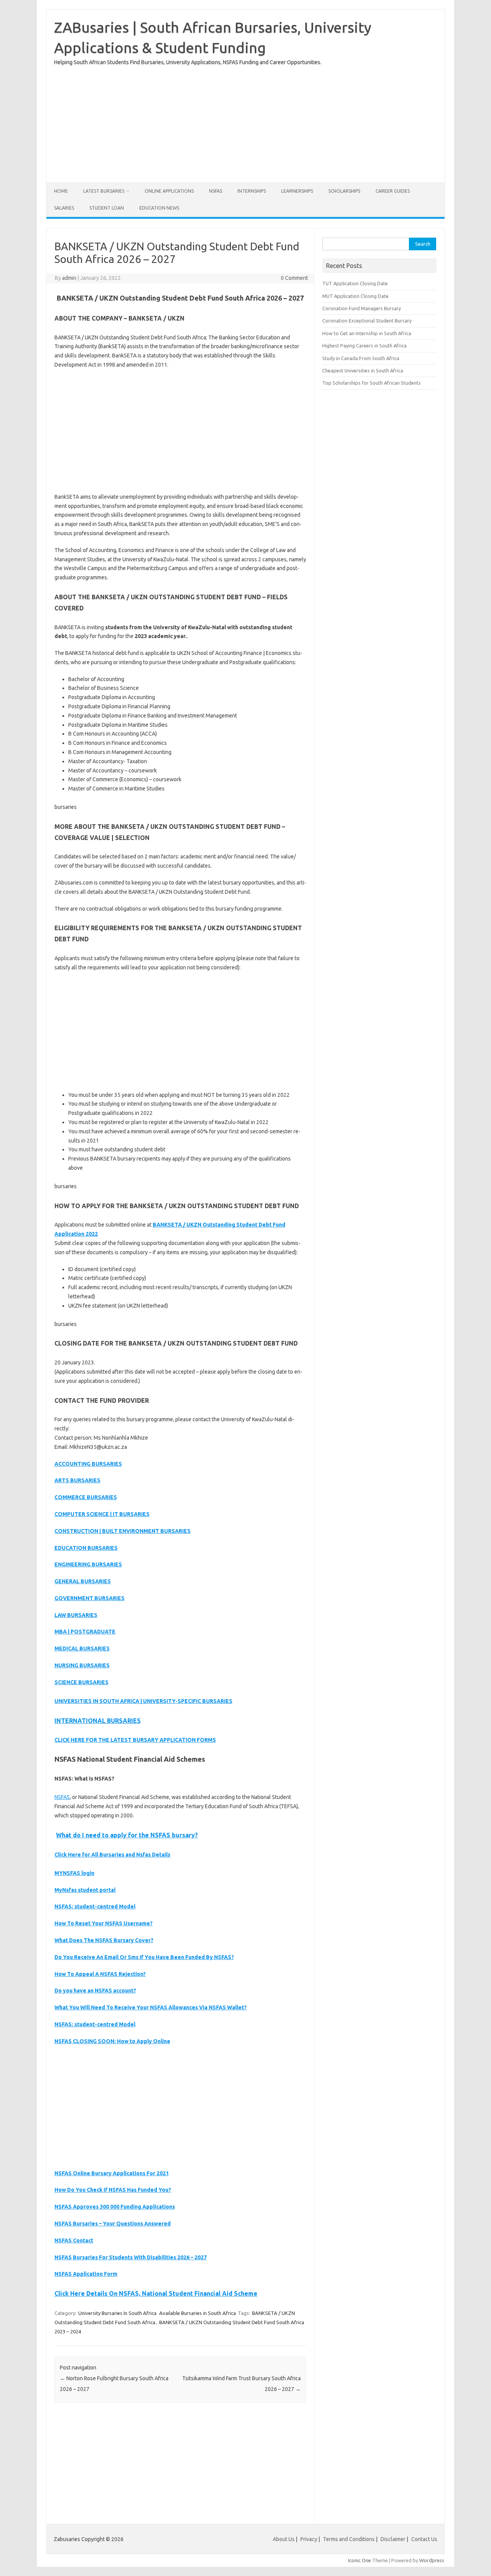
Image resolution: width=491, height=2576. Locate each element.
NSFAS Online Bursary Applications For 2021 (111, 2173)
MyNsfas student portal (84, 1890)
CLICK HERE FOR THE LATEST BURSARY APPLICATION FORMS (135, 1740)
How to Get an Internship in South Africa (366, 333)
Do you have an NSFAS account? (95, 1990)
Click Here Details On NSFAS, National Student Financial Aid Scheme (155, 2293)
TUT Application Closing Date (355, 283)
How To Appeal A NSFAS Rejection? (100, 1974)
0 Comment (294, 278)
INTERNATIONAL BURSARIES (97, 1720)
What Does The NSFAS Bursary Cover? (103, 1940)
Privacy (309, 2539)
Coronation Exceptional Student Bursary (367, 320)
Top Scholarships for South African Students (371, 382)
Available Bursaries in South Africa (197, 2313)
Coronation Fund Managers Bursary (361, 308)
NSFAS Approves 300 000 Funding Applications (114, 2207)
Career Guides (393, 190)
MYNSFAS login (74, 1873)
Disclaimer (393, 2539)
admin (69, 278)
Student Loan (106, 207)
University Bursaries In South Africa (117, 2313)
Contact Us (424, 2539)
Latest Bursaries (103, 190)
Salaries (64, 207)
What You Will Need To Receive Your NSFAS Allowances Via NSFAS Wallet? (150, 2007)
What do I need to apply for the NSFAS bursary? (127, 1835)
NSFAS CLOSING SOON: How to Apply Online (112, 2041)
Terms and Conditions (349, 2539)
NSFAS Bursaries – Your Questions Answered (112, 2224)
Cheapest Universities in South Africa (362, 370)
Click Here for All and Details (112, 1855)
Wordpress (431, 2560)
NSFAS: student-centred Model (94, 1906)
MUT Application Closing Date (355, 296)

→ **ASSIGNED TASK**
Text only, pictures out: give every record again as written.

→ **ANSWER**
Image resolution: width=491, height=2576. Locate each element.
NSFAS Online Bursary Applications For 2021 (111, 2173)
MyNsfas student portal (84, 1890)
CLICK HERE FOR THE LATEST BURSARY APPLICATION FORMS (135, 1740)
How to Get an Internship in South Africa (366, 333)
Do you have an NSFAS account? (95, 1990)
Click Here Details On NSFAS, National Student Financial Aid Scheme (155, 2293)
TUT Application Closing Date (355, 283)
How To Appeal A NSFAS Rejection? (100, 1974)
0 Comment (294, 278)
INTERNATIONAL BURSARIES (97, 1720)
What Does The NSFAS Bursary Cover? (103, 1940)
Privacy (309, 2539)
Coronation Exceptional Student Bursary (367, 320)
Top Scholarships for South African Students (371, 382)
Available Bursaries in South Africa (197, 2313)
Coronation Fund Managers Bursary (361, 308)
NSFAS Approves 300 000 Funding Applications (114, 2207)
Career Guides (393, 190)
MYNSFAS login (74, 1873)
Disclaimer (393, 2539)
admin (69, 278)
Student Loan (106, 207)
University Bursaries In South Africa (117, 2313)
Contact Us (424, 2539)
Latest Bursaries (103, 190)
Salaries (64, 207)
What You Will Need To Receive Your NSFAS Allowances Via NSFAS Wallet? (150, 2007)
What do I need to apply for the NSFAS bursary? (127, 1835)
NSFAS CLOSING SOON: How to Apply Online (112, 2041)
Terms and Conditions (349, 2539)
NSFAS Bursaries – Your Questions Answered (112, 2224)
Cheapest Universities in South Africa (362, 370)
Click Here for All and Details (112, 1855)
Wordpress (431, 2560)
NSFAS: student-centred Model (94, 1906)
MUT Application Closing Date (355, 296)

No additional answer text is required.